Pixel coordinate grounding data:

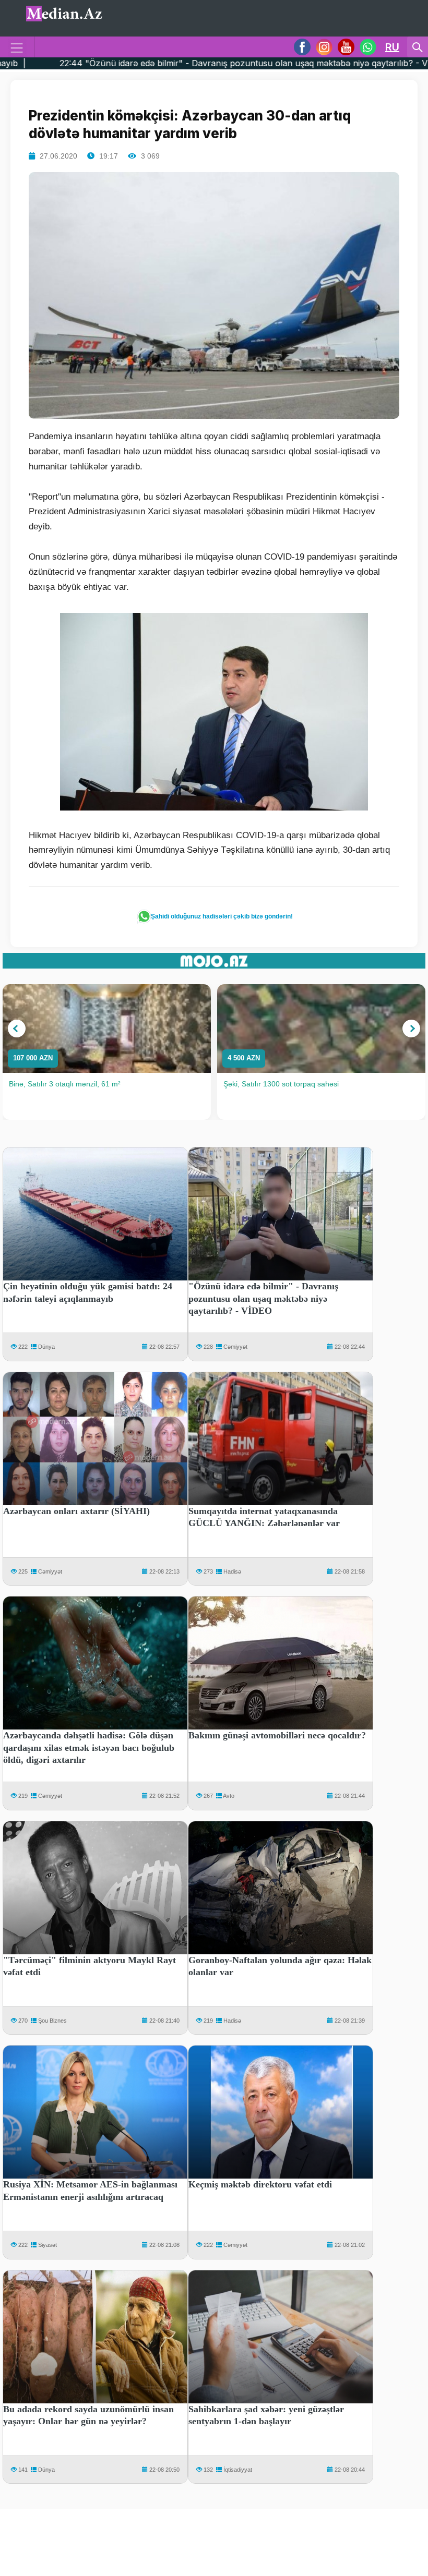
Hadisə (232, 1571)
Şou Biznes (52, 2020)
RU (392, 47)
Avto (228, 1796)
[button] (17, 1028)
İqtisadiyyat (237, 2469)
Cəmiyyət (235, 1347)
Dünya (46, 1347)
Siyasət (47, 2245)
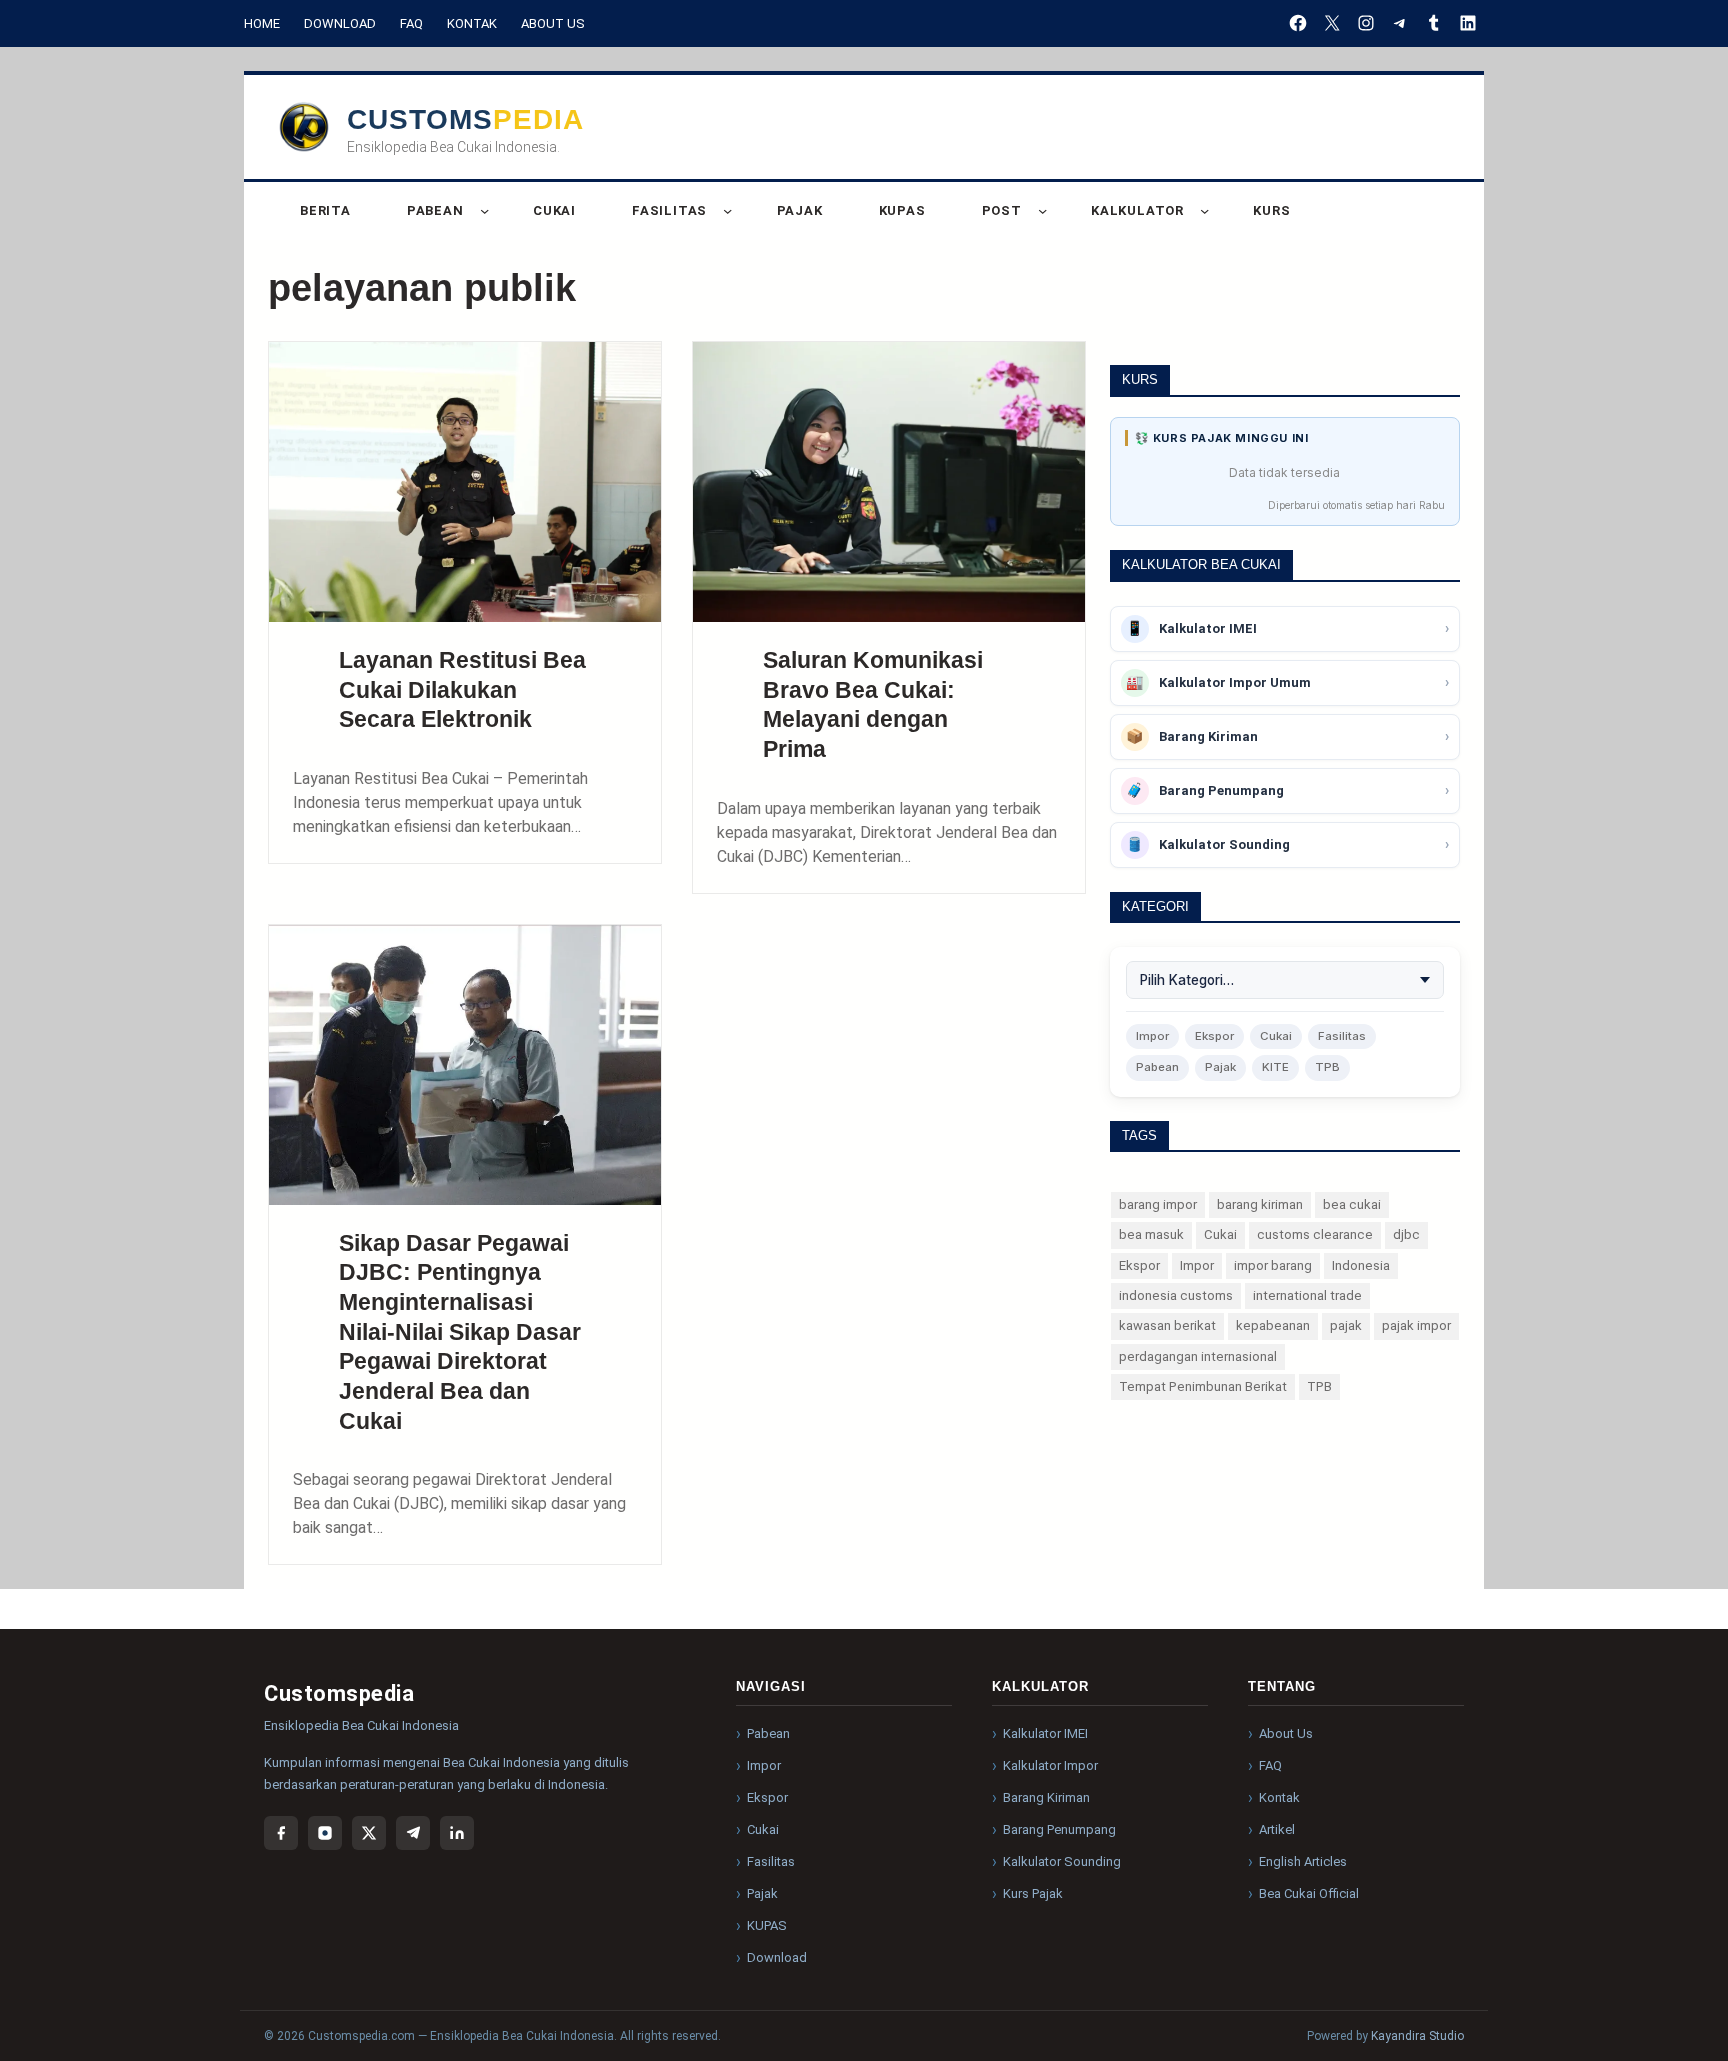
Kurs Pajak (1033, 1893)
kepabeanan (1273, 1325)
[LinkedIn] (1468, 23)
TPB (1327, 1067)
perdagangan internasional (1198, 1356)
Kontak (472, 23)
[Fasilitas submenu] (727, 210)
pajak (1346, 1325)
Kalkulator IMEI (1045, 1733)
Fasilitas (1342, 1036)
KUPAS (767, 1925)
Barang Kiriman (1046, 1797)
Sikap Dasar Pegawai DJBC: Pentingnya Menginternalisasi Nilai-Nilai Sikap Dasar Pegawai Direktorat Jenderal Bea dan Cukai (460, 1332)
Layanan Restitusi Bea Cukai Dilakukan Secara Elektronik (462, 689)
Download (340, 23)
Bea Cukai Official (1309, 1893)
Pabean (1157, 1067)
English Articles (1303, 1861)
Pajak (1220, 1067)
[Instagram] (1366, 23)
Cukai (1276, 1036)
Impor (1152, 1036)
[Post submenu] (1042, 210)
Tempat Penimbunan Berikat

Problem: Output nothing but the lines from the one with "Layanan Restitusi Bea" through the last line above, each exactly as it stands.

Expected output:
Layanan Restitusi Bea Cukai Dilakukan Secara Elektronik (462, 689)
Download (340, 23)
Bea Cukai Official (1309, 1893)
Pabean (1157, 1067)
English Articles (1303, 1861)
Pajak (1220, 1067)
[Instagram] (1366, 23)
Cukai (1276, 1036)
Impor (1152, 1036)
[Post submenu] (1042, 210)
Tempat Penimbunan Berikat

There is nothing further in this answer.